• What this task involves
Copy out the data below line for line, with no changes.

- - - - -

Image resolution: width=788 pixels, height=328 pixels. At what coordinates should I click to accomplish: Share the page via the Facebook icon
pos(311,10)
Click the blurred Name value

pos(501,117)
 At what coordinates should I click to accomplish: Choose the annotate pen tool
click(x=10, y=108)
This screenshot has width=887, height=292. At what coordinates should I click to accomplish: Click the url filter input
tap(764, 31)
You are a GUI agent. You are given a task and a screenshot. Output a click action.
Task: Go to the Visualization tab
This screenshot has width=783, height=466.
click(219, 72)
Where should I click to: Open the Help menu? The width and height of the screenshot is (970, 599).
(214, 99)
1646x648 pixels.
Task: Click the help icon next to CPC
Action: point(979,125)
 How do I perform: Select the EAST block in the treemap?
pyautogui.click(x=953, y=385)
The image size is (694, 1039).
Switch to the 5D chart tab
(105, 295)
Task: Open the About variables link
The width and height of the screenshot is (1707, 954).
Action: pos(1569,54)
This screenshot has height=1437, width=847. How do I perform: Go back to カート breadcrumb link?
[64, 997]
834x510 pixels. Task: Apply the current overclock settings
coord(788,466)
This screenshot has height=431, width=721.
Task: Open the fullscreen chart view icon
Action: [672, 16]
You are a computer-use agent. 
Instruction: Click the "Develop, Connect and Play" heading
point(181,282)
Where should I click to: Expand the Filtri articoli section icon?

- - - - -

• Result of the task
Image resolution: width=788 pixels, height=328 pixels. At what coordinates should I click to accomplish: Share the page via the Facebook icon
pos(311,10)
Click the blurred Name value

pos(501,117)
 At what coordinates should I click to accomplish: Choose the annotate pen tool
click(x=10, y=108)
This screenshot has width=887, height=292. At what coordinates should I click to accomplish: Click the url filter input
tap(764, 31)
You are a GUI agent. You are given a task and a screenshot. Output a click action.
Task: Go to the Visualization tab
This screenshot has width=783, height=466.
click(219, 72)
Where should I click to: Open the Help menu? The width and height of the screenshot is (970, 599).
(214, 99)
1646x648 pixels.
Task: Click the help icon next to CPC
Action: point(979,125)
 How do I perform: Select the EAST block in the treemap?
pyautogui.click(x=953, y=385)
The image size is (694, 1039).
Switch to the 5D chart tab
(105, 295)
Task: Open the About variables link
The width and height of the screenshot is (1707, 954).
Action: pos(1569,54)
This screenshot has height=1437, width=847. How do I perform: Go back to カート breadcrumb link?
[64, 997]
834x510 pixels. Task: Apply the current overclock settings
coord(788,466)
This screenshot has height=431, width=721.
Task: Open the fullscreen chart view icon
Action: [672, 16]
You are a computer-use agent. 
Instruction: Click the "Develop, Connect and Play" heading
point(181,282)
Where should I click to: Expand the Filtri articoli section icon?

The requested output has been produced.